7 de marzo de 2017

La fatalidad de amparar la vida tras de máscaras descorazonadoras.



Las escaleras han sido un símbolo iconográfico utilizado en el Arte. Es el paso simbólico hacia otra dimensión, hacia otra vida o hacia un universo diferente. Ese otro universo al que el personaje representado hará cambiar ahora al ser que lo observa  -los que miramos el cuadro-, haciéndolo detenerse y mirar asombrado la nueva promesa que se manifiesta también ante sus ojos. Pero no es siempre una revelación trascendente, transformadora o salvífica lo que esa acción alumbradora consiga albergar en la iconografía representada. A veces, como en la pintura del prerrafaelita Arthur Hughes (1832-1915), la revelación no es ninguna cosa trascendente, sino algo mucho más terrenal o menos deslumbrador espiritualmente... La visión de esta obra tiene ahora una sensación dual, es decir, una doble percepción por el hecho de que tanto el personaje retratado como nosotros estaremos recibiendo una misma y desconcertante visión. Nos identificamos con el personaje retratado que observa, sorprendido, lo que tiene delante de él. Somos ella misma mirando ahora, con descrédito acongojado, el sorprendente abalorio de cosas accesorias, innecesarias o fútiles que la vida encierra entre las simas de lo más avasallador o de lo más condicionante.

En la obra de Hughes vemos un universo subterráneo descrito ahora por un nivel inferior al que la escalera conduce, impávida, a quien la recorra hacia abajo. Pero, hay más... Otro nivel más bajo aún se vislumbra ennegrecido entre la esquina inferior derecha del lienzo prerrafaelita. Es este el paso ahora hacia el averno oscuro de la transformación más despersonalizada.
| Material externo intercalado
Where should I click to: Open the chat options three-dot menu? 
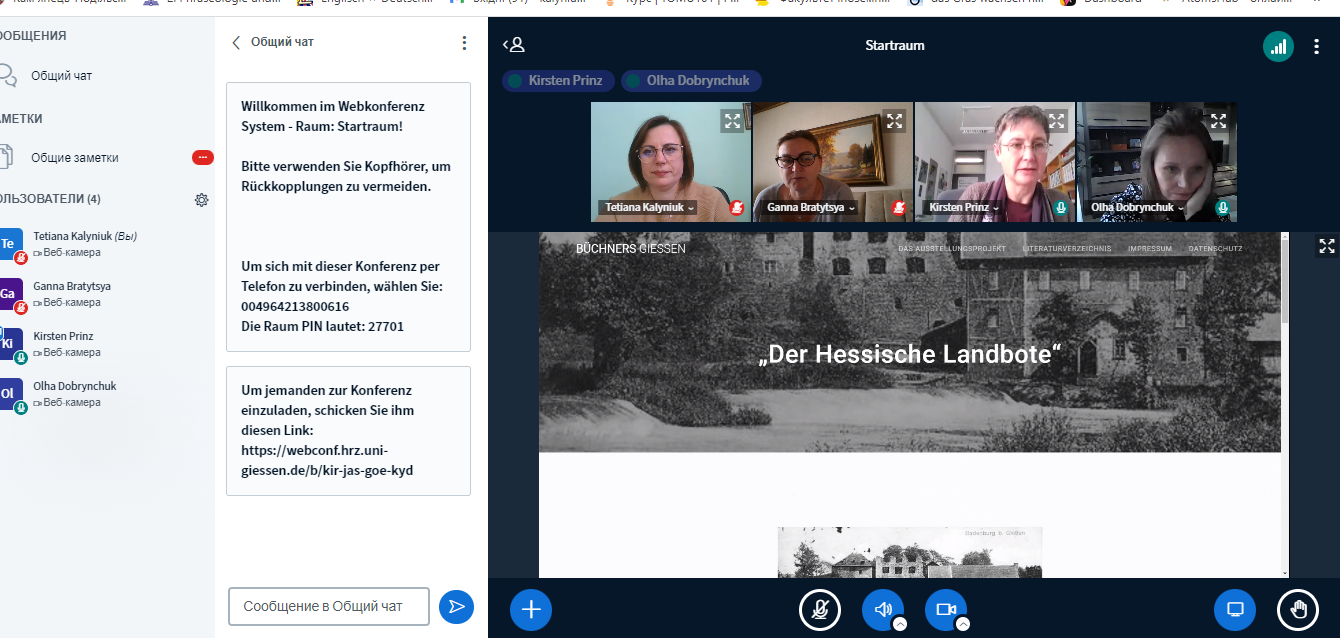[x=464, y=43]
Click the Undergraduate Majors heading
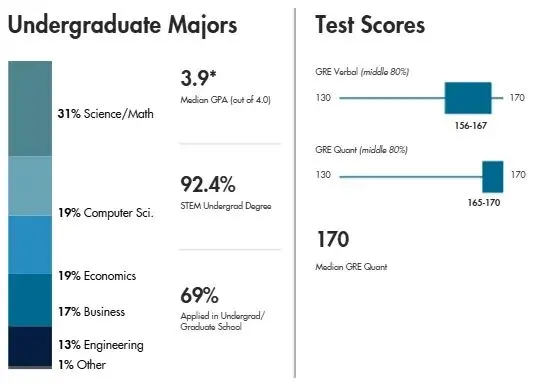 123,26
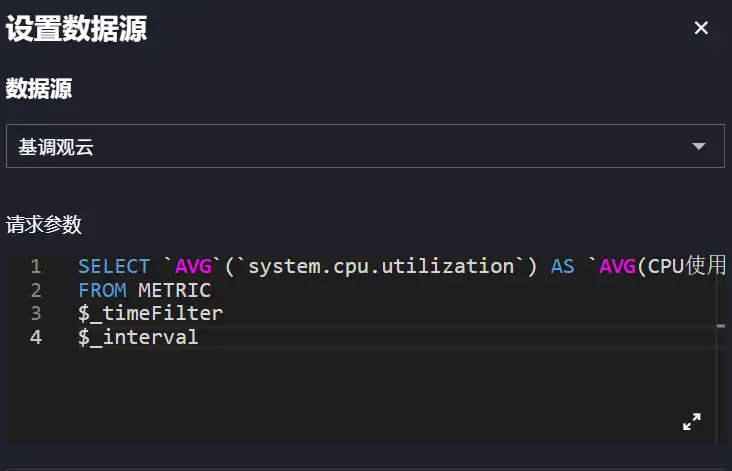Select line number 3 in gutter
Screen dimensions: 732x471
click(x=36, y=314)
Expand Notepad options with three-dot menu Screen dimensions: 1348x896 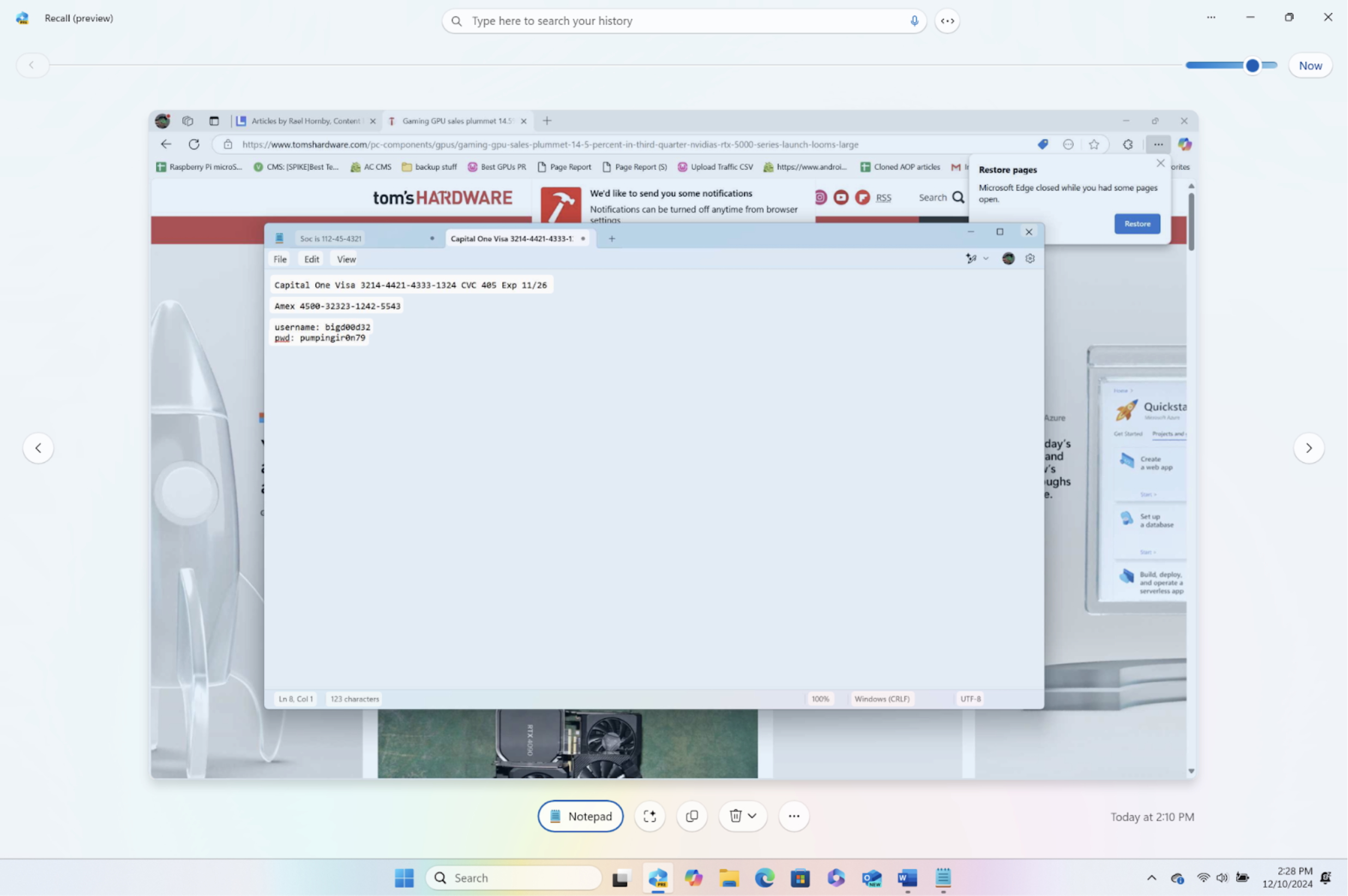(794, 816)
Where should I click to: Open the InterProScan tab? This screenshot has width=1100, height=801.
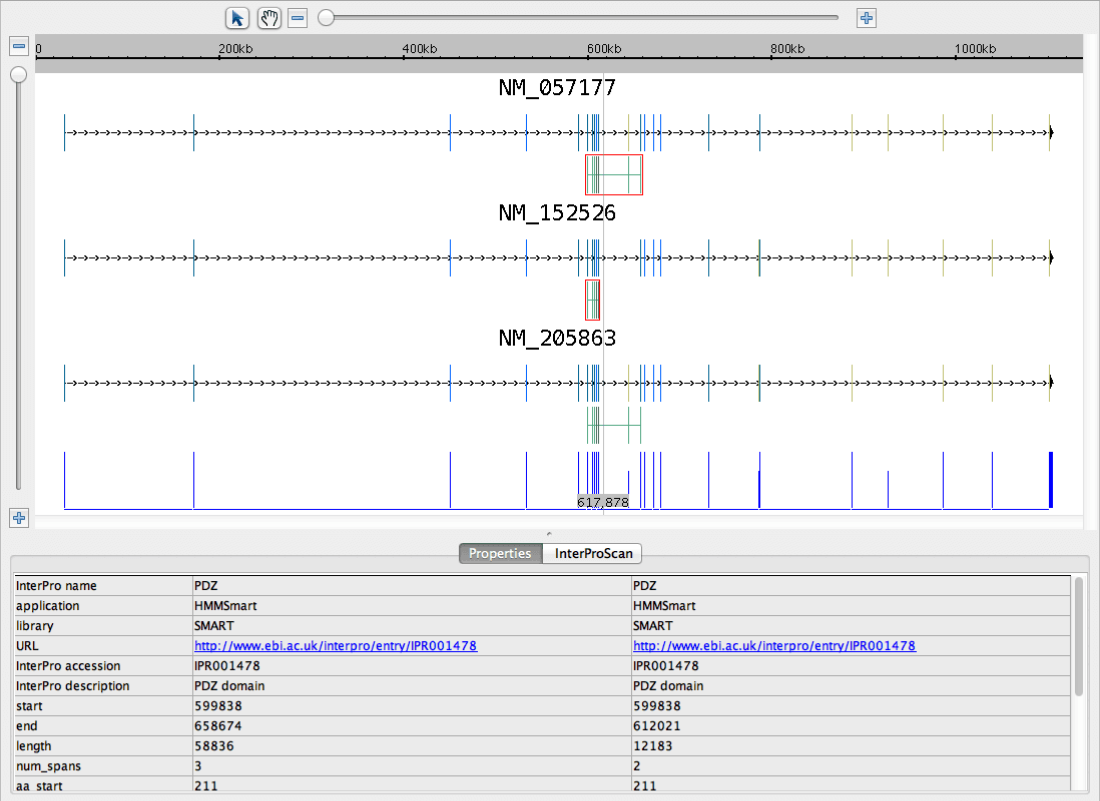[593, 553]
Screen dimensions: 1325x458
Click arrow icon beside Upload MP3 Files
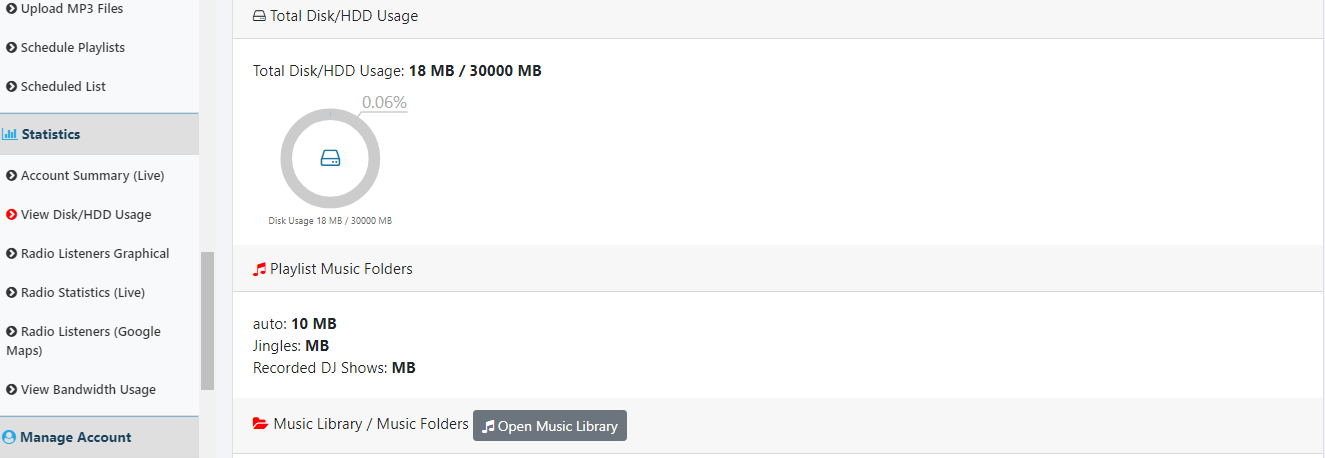(x=12, y=8)
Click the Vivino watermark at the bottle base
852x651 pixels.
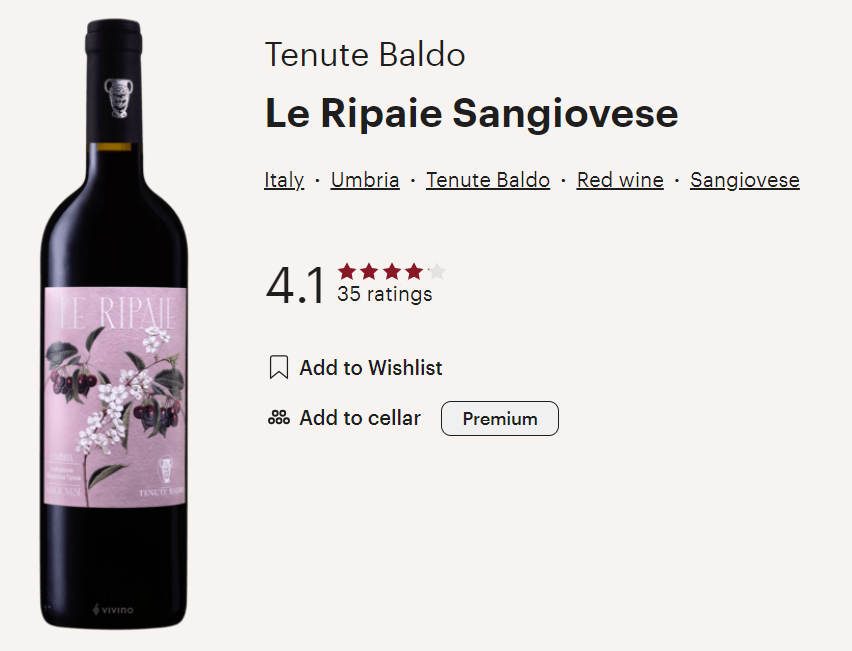coord(113,608)
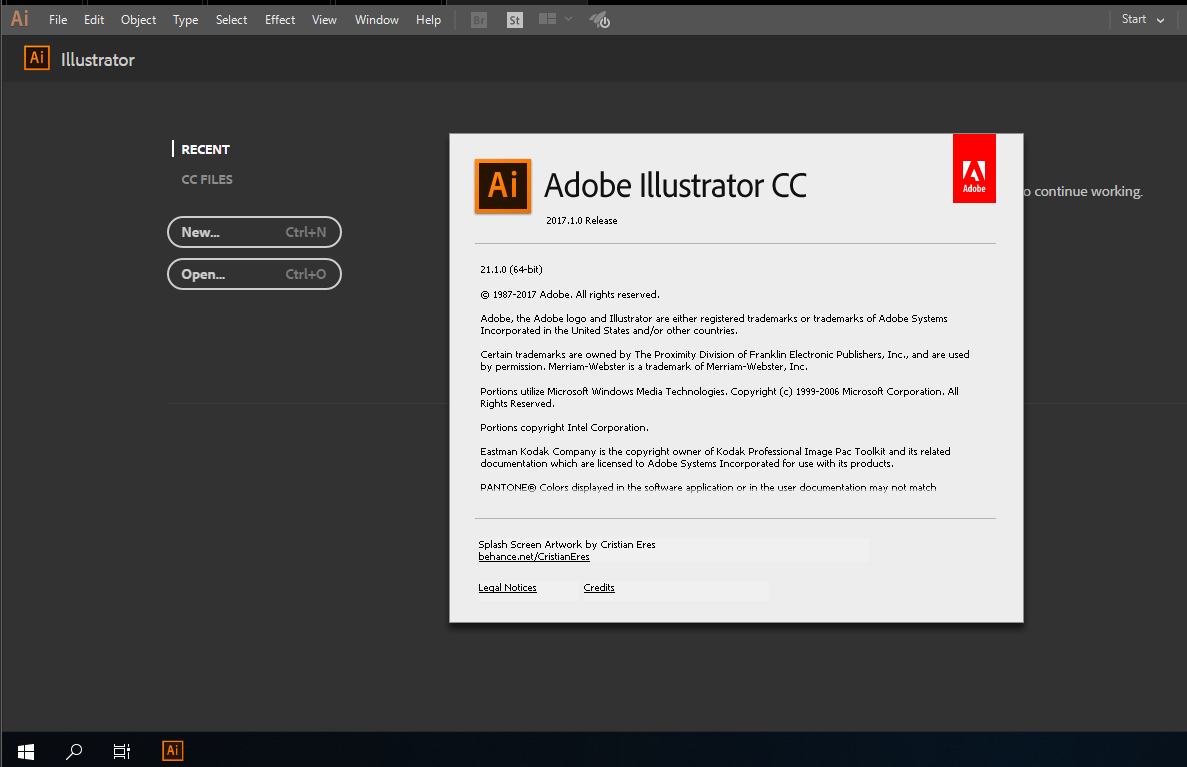Screen dimensions: 1187x767
Task: View the Legal Notices link
Action: [x=507, y=587]
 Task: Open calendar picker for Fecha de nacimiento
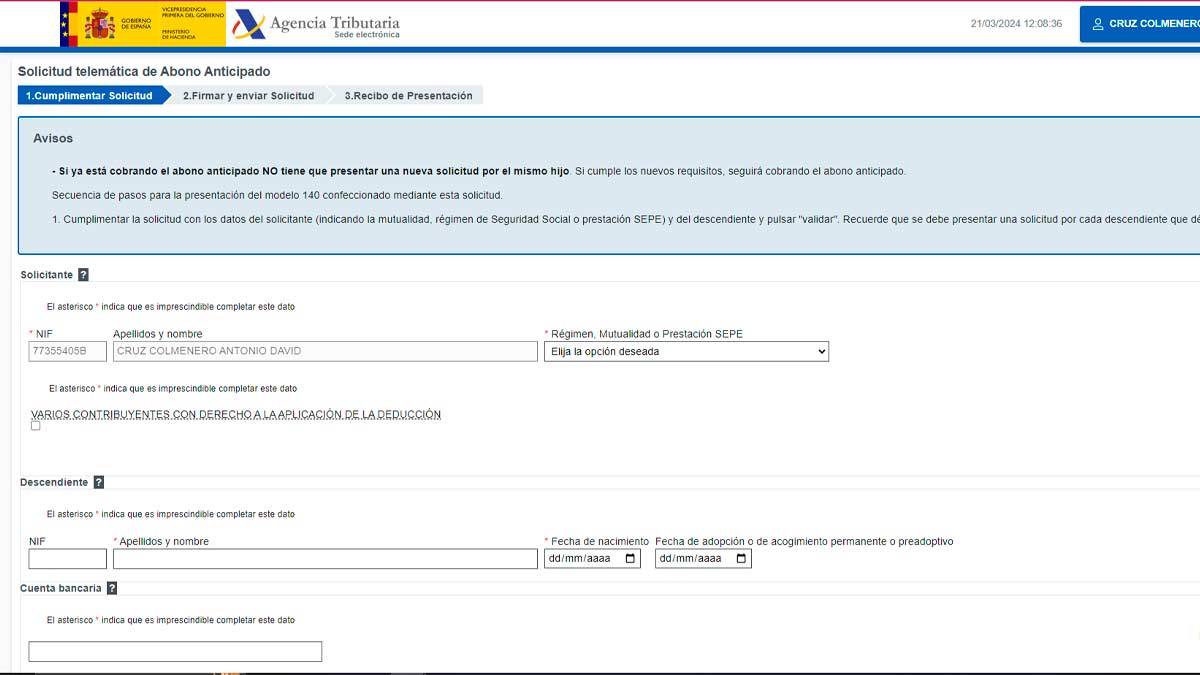(x=630, y=559)
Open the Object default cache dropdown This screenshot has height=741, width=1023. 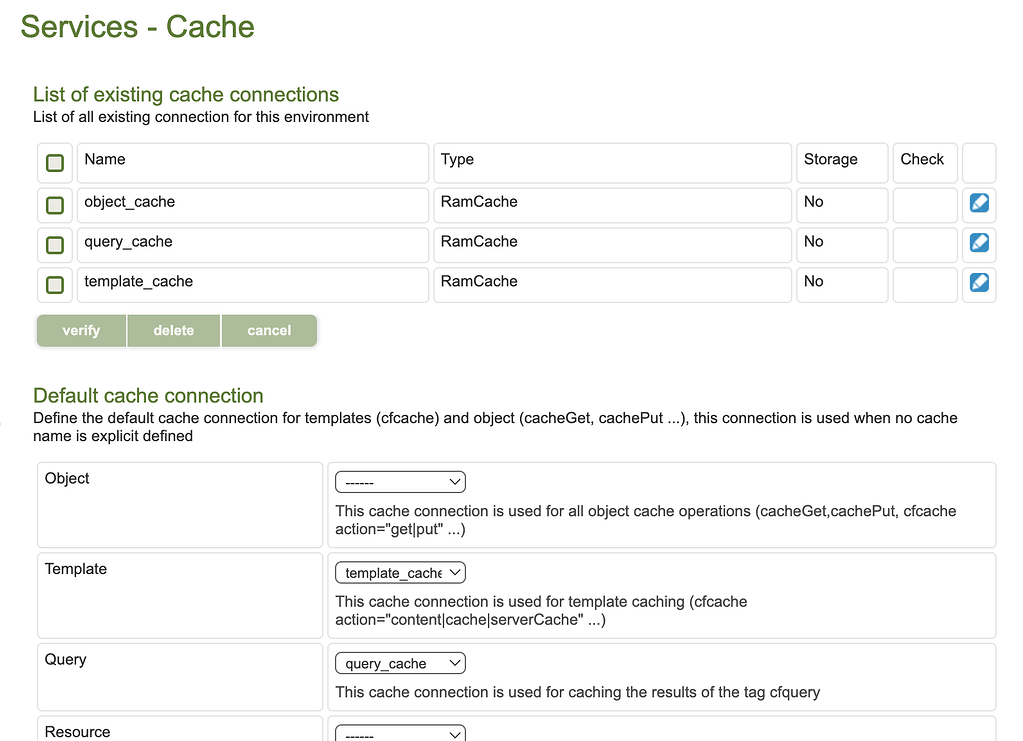click(399, 481)
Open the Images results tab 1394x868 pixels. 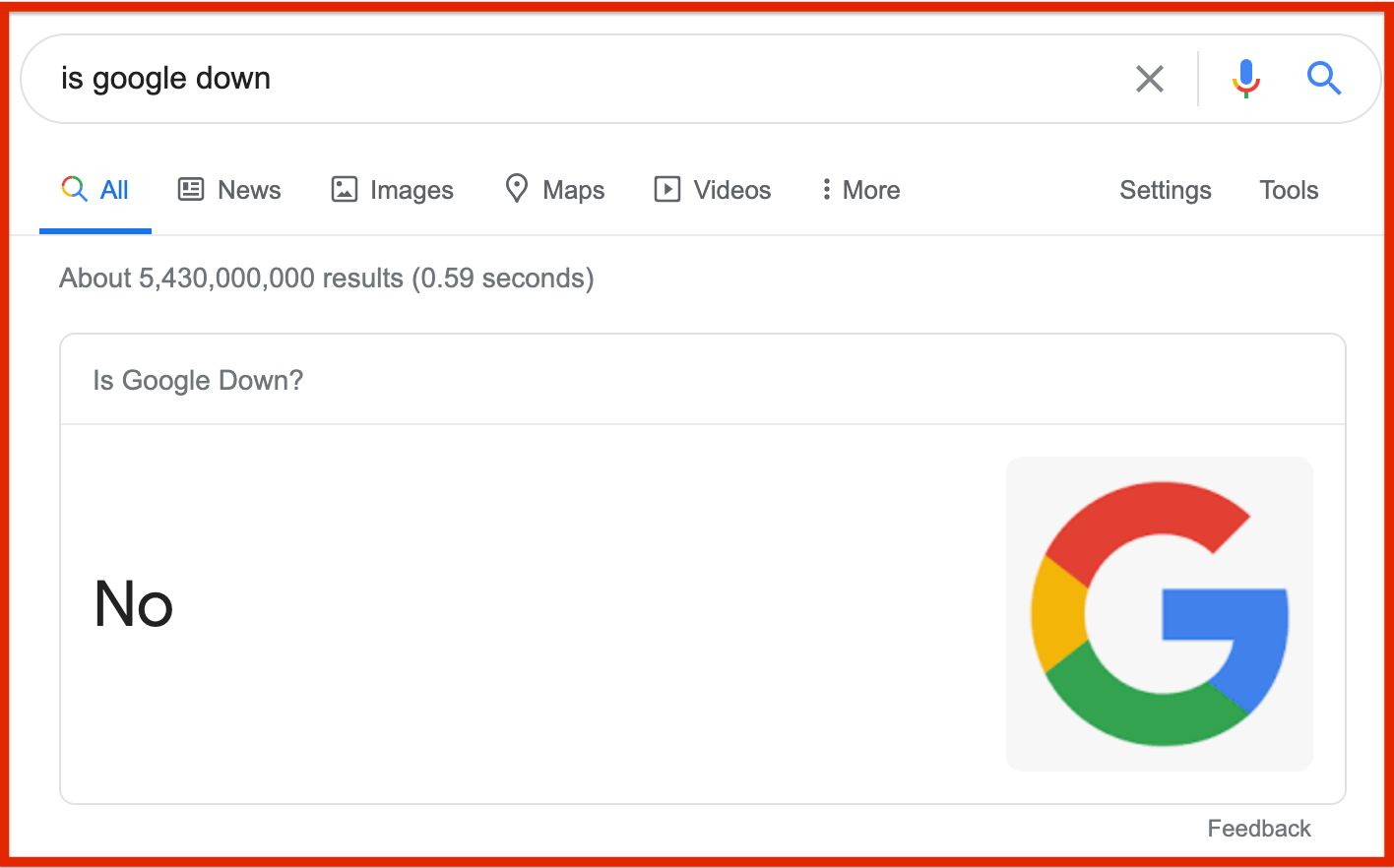412,190
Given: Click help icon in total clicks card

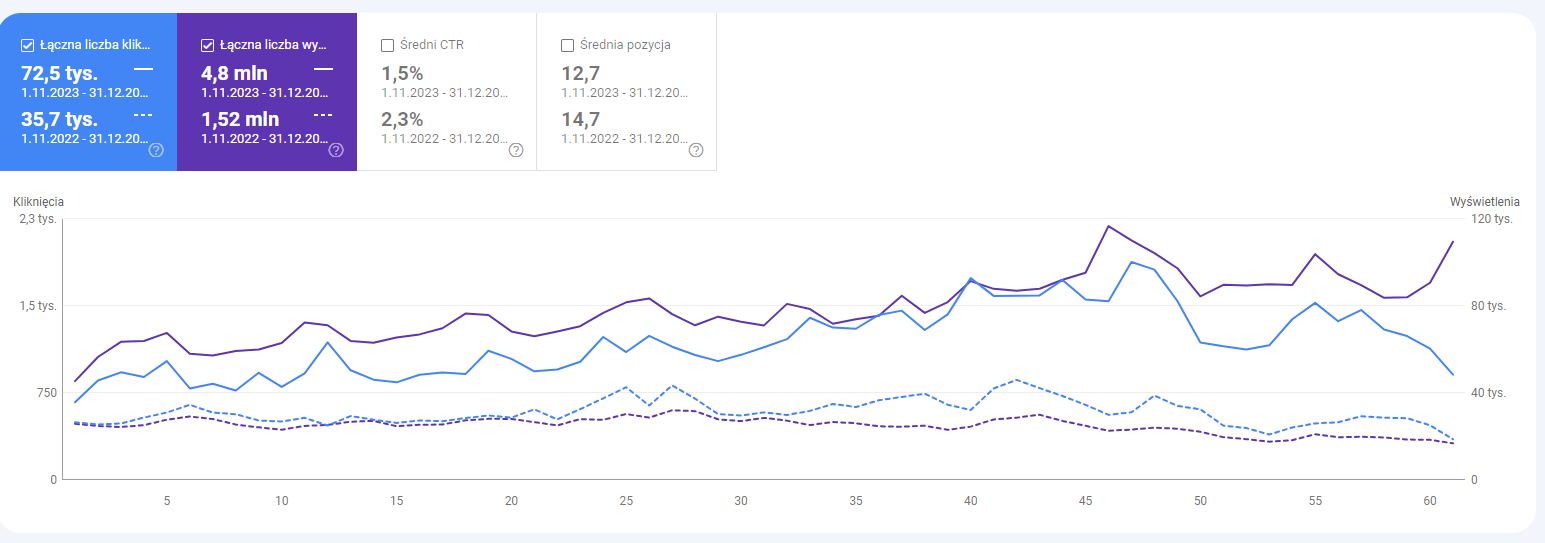Looking at the screenshot, I should tap(156, 150).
Pero es la mascarada de esos accesorios retratados el mismo engaño que, antes, habría destinado al personaje hacia un destino u otro de su existencia. El mito de la caverna de Platón es un ejemplo filosófico para tratar de comprender esta representación curiosa. ¿Qué somos verdaderamente? ¿Qué es la realidad? Si observamos bien la imagen, la joven del cuadro no lleva ahora ningún accesorio añadido en su cuerpo, salvo su austero vestido gentil. Representa ella lo más puro del ser humano, sin nada añadido o superfluo material que la acompañe. Por eso mismo es ella ahora la que se sorprende, descorazonada, al visionar la ingente diversidad de cosas materiales innecesarias que, desordenadas, se ofrecen al albur de los deseos de todo aquel que lo perciba. No escatima el pintor prerrafaelita en nada representado en la obra: todo es y será un accesorio banal en la vida de los seres. Hasta las divinizadas alas disecadas de un ave mitificado, algo sagrado que, amarrado al puntal de la escalera, despliega ahora orgulloso sus plumas blancas.

No hay más pureza que la verdad desnuda de los seres. Esta es la certeza vital que, sin accesorios maquilladores, alcanzarán por sí solos a ver los seres que se atrevan a descubrirlo... Todo lo demás es confusión, es fatalidad, es desmembrar la memoria de una vida inauténtica. El personaje retratado podría significar ahora también otra cosa. Podría ser, por ejemplo, el protagonista de una fábula teatral que busca abalorios para la representación de su personaje. Pero no, no es ese el semblante y el gesto que expresa la joven retratada. Porque ella representa mejor a una mujer que, sigilosa, baja ahora los peldaños de una escalera aséptica para llegar a descubrir algo que la sorprende. Ella aparece ahí incluso aturdida, indignada por ver tanta inutilidad añadida a la vida de los seres insatisfechos. Como el filósofo Platón, el autor prerrafaelita representa los accesorios de la comedia como el reverso más imperfecto de lo Ideal. ¿Qué cosa podría ella cambiar en su personalidad para alcanzar más pureza aún? No hay nada ahí que consiga hacerlo verdaderamente. Al contrario, la belleza de ella no podrá ser mayor que la propia con la que el pintor la retrata. Y por esto mismo la escalera no sube ahora sino que baja. No hay un ascenso ahí. No es necesario ahora para ella subir... La simbología de la escalera ahora no elevará espíritu alguno en esta tesitura iconográfica tan personal.  Salvo, quizá, en otra cosa: en lo que pueda proyectar el pintor fuera de su escenario iconográfico: en nosotros mismos, en los que ahora miramos el cuadro. Y esta será la justificación de la obra con esa visión de la fatalidad de bajar para hallar alguna cosa: que nada que se añada material a nuestras vidas podrá albergar nunca ninguna verdad más allá de una decepción brutal y descorazonadora.

(Óleo Los Accesorios, 1879, del pintor prerrafaelita británico Arthur Hughes, Colección Privada.)